THE INPUT Block Start

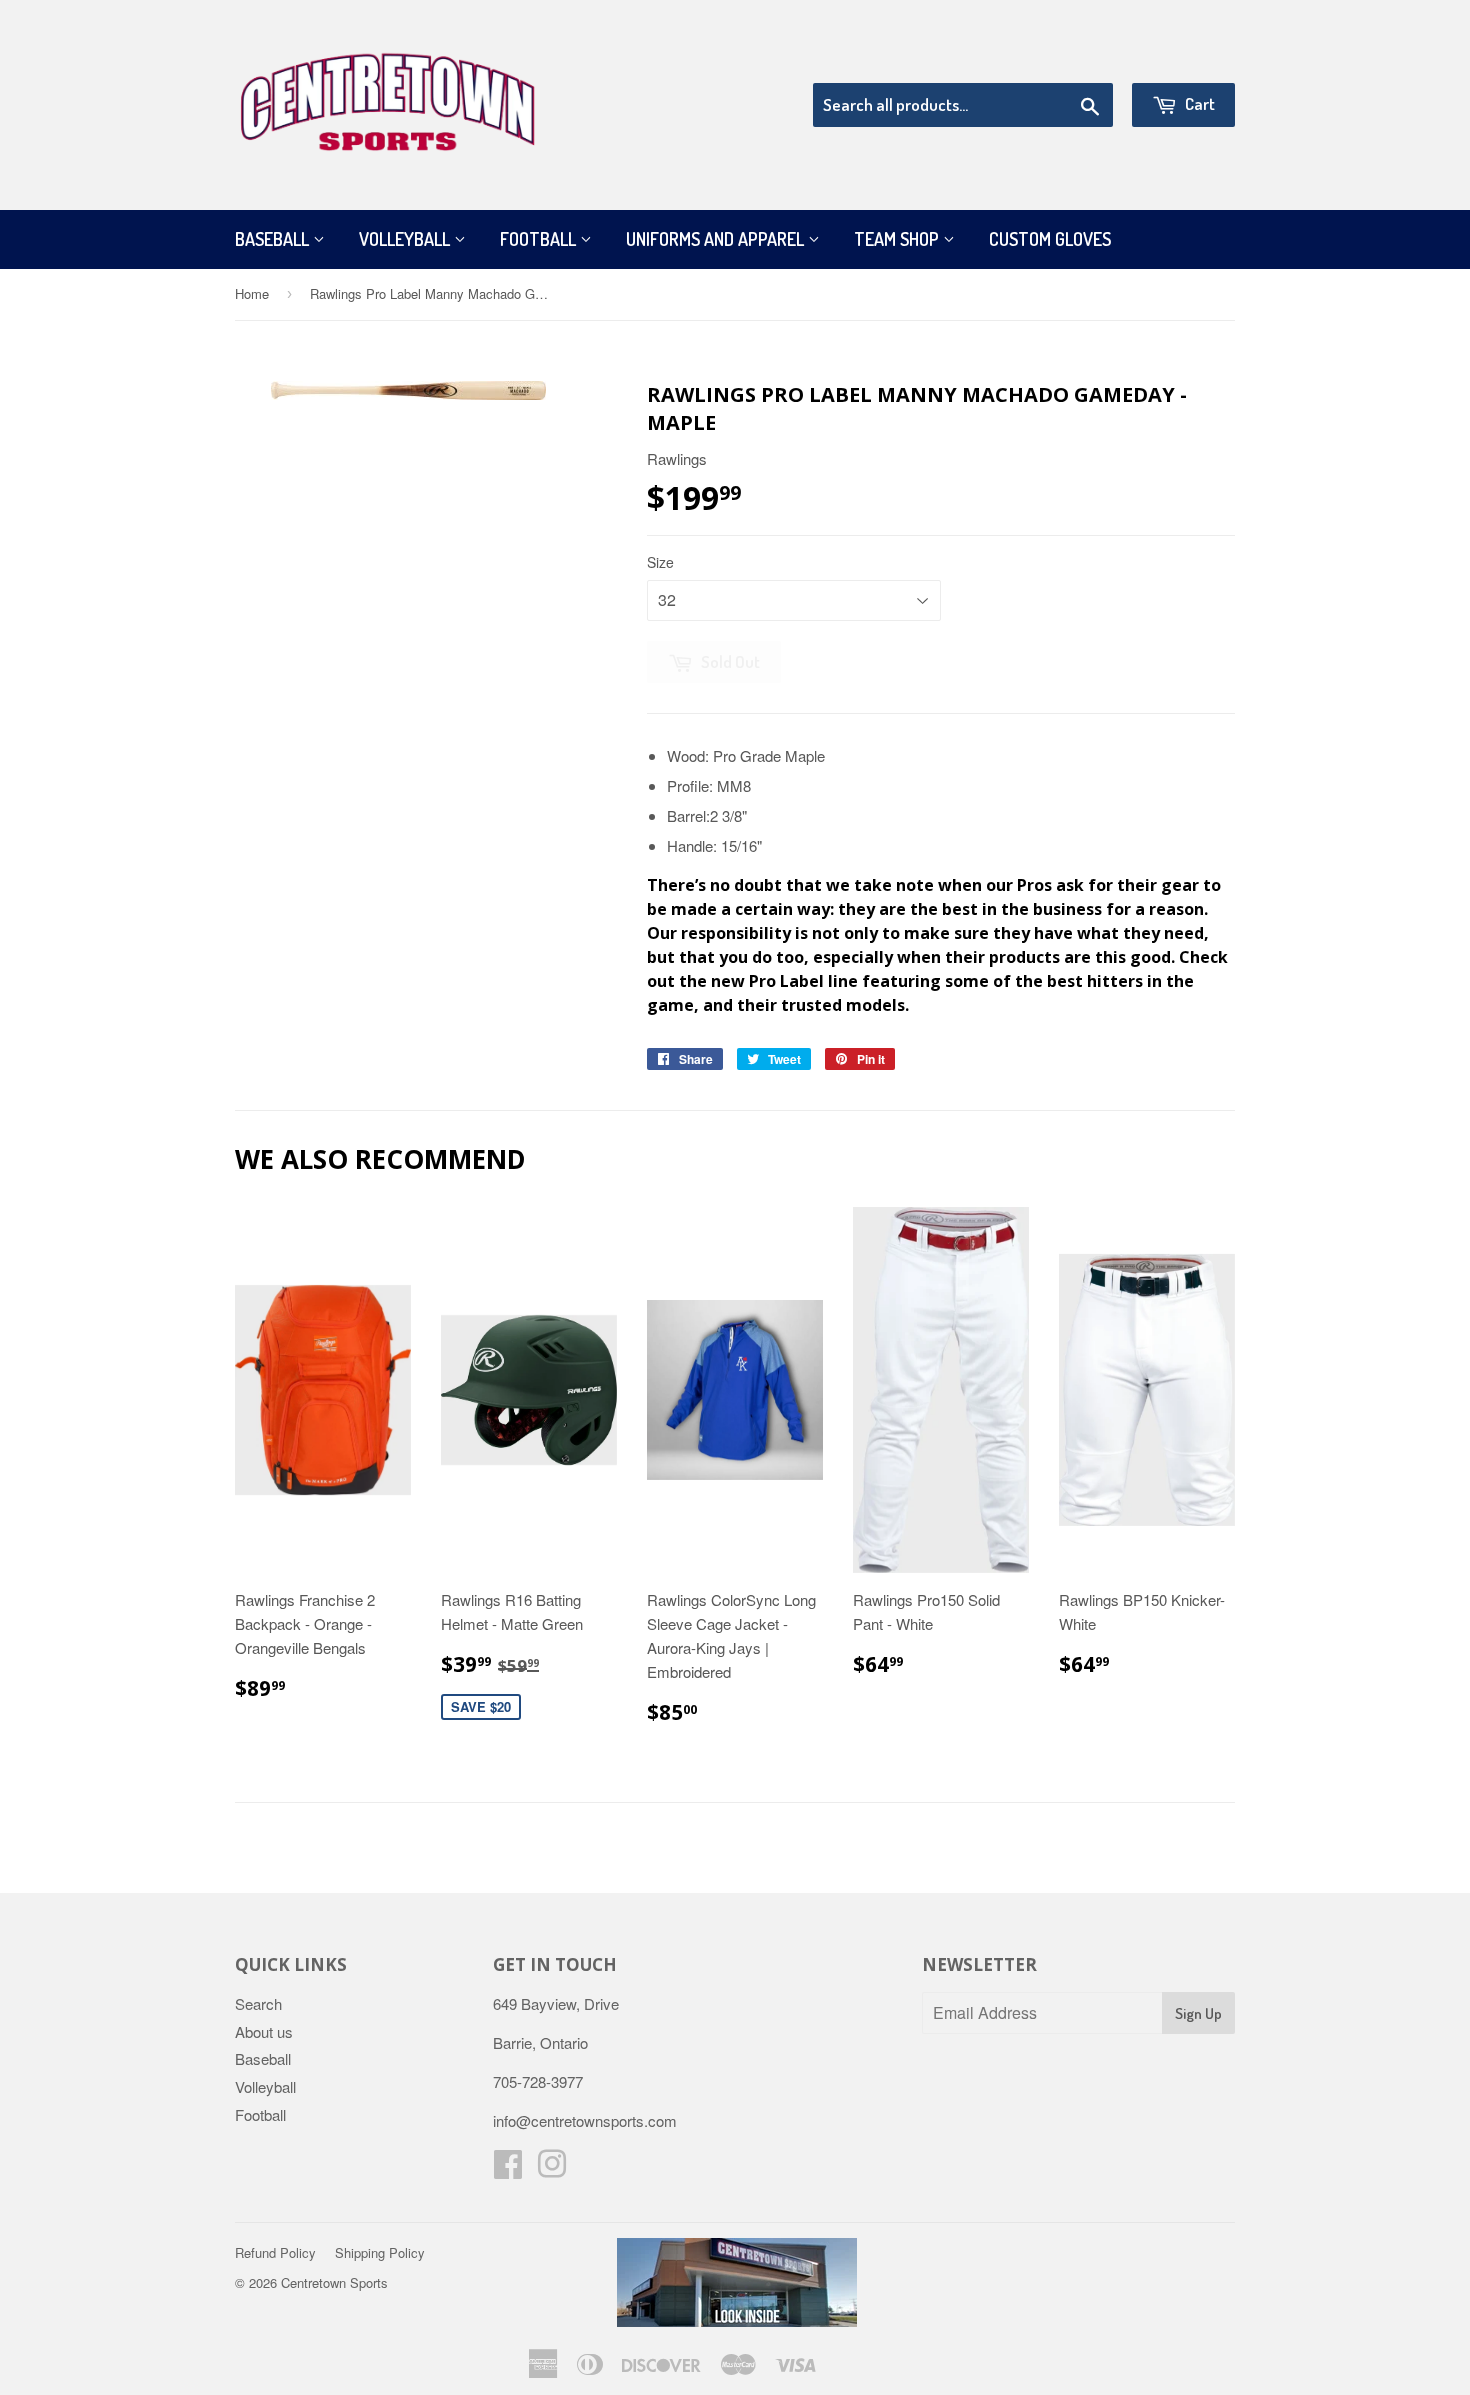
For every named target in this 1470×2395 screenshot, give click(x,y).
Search (258, 2003)
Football (540, 239)
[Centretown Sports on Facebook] (508, 2169)
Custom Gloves (1050, 239)
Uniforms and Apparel (717, 239)
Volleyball (406, 239)
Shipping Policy (380, 2252)
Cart (1198, 103)
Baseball (274, 239)
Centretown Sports (334, 2282)
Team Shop (898, 239)
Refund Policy (275, 2252)
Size (660, 562)
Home (252, 293)
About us (264, 2031)
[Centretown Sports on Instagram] (552, 2169)
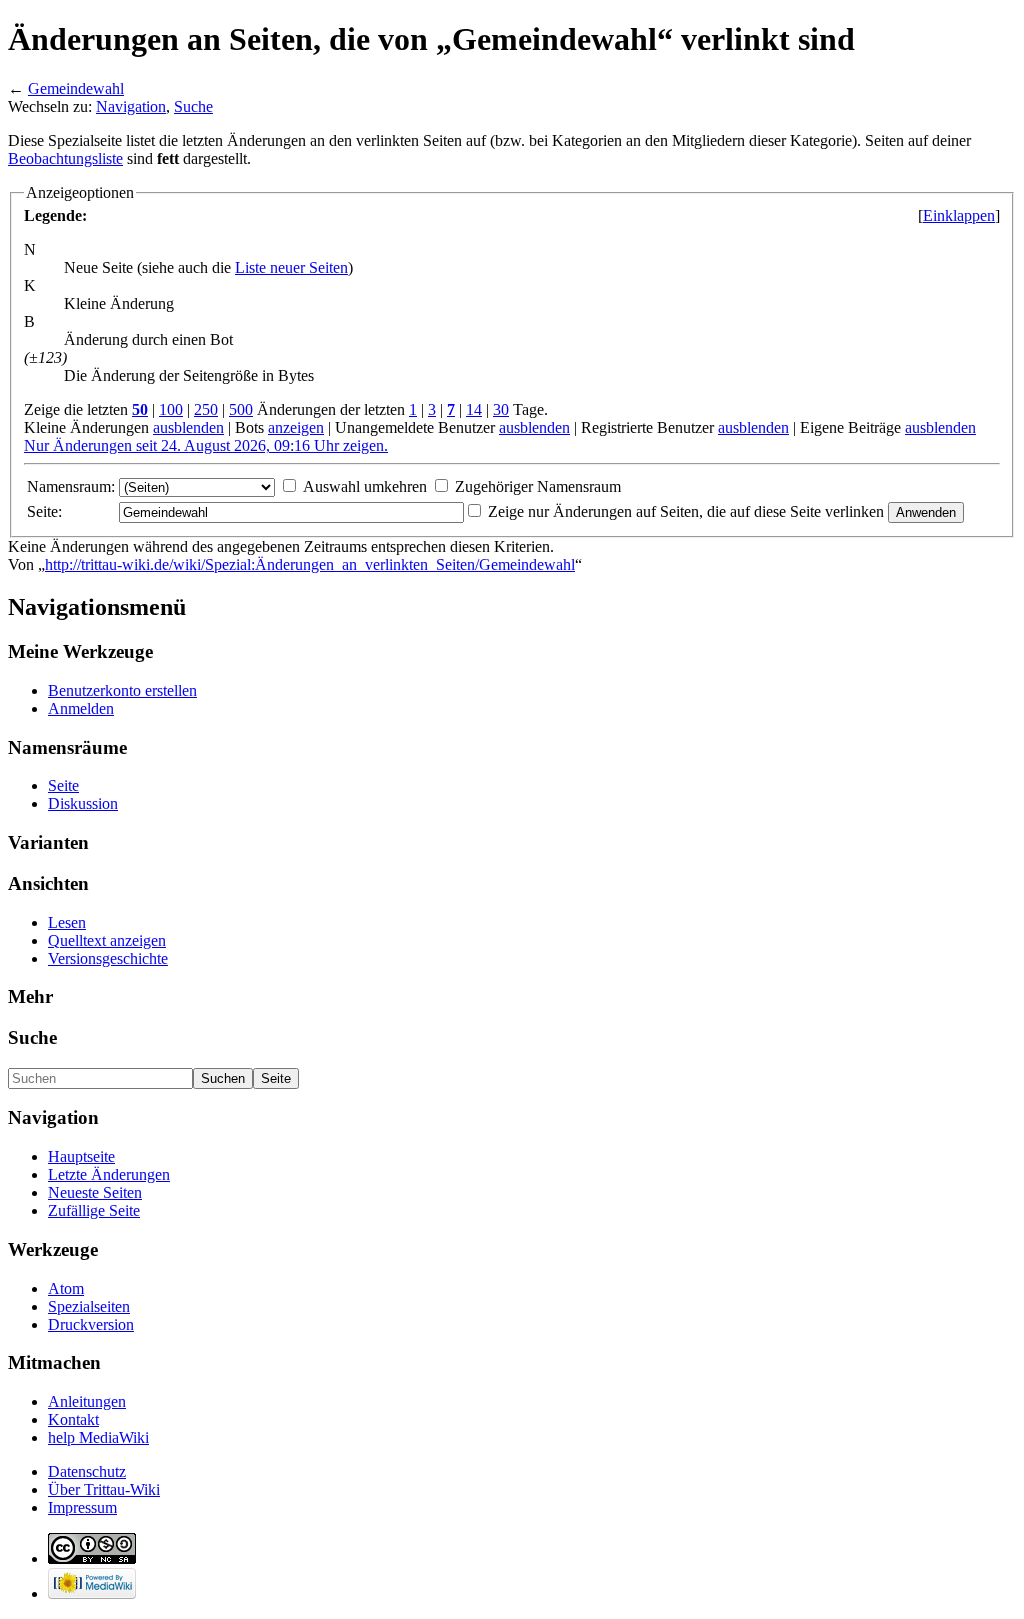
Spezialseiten (89, 1306)
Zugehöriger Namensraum (538, 486)
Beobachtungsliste (65, 158)
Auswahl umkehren (365, 486)
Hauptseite (81, 1156)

THE INPUT Block End

__EXERCISE__: Give again, word for word, only the lines that run from the top of the data above through the line with "Refund Policy (275, 2252)". Drop the pictures.

__RESPONSE AREA__:
For every named target in this 1470×2395 screenshot, give click(x,y).
Search (258, 2003)
Football (540, 239)
[Centretown Sports on Facebook] (508, 2169)
Custom Gloves (1050, 239)
Uniforms and Apparel (717, 239)
Volleyball (406, 239)
Shipping Policy (380, 2252)
Cart (1198, 103)
Baseball (274, 239)
Centretown Sports (334, 2282)
Team Shop (898, 239)
Refund Policy (275, 2252)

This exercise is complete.